Several years ago the city of Cambridge decided to build a dike to prevent flooding in the eastern part of town. In front of the Cambridge Glass factory runs a Street (Morton Avenue) which would need to be elevated to a bridge crossing Leatherwood Creek. Construction of this new street and bridge also created a whole new dimension to the Cambridge Glass dump.

I had been told by friends and many glassworkers that the dump was located directly west of the factory. This is true; a dump is located there where I have found many glass artifacts.

As construction began on the Morton Avenue project, tons of dirt was graded. With the permission of the workers, I began my quest to look for Cambridge Glass. Scouring the grounds for glass, all that seemed to turn up were old whiskey and beer bottles. But I didnt get discouraged, considering that this location was directly in front of the factory. With a little time and patience, things began to appear.

Near the creek's edge I could see chunks of glass in the water. I was able to retrieve many pieces and sure enough, it was cullet from the Cambridge Glass factory. The colors at this site were quite different because they were mostly opaque: Crown Tuscan, Primrose, Ivory, Helio, Windsor Blue, Pomona Green, Cararra, Azurite, Turquoise, Ebony, and Jade. A few of the transparent colors were: Blue 1, Bluebell, Light Emerald, Heatherbloom, and Topaz.

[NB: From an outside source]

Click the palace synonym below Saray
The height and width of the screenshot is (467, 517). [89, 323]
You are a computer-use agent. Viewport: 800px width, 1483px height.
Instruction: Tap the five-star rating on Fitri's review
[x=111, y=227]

Some of the items I found were: #101 Round Ivory bon bon cover, #3011 Heatherbloom Nude ashtray, #3011 Crown Tuscan 9" Nude candlestick, #3011 Crown Tuscan Nude ashtray, two pear-shaped Azurite perfume atomizers (one etched), an Ivory tall, slender perfume atomizer with gold and black bands, an Ivory funnel lamp base, a Helio stick candlestick, a head to a large Light Emerald Draped Lady, a large crystal fork, a Crown Tuscan paperweight, a Pomona Green foot to a cordial or perfume, two Milk doorknobs, two pink beehive stoppers, three Milk dresser pulls.

Some really unusual items that I found were: three pieces of Everglades in pink opalescent, five ivory and brown slag gearshift knobs and one ebony gearshift knob.

This dump site was a very interesting and ever-changing site due to the fact that the ground was constantly being moved by the earthmovers. From a glass diggers standpoint, this was a wonderful find, considering that no one I had ever talked with realized that glass had been dumped in this area.

Unfortunately, today this second dump is gone. The road and bridge are completed and the area is seeded with grass - a glass digger's nightmare.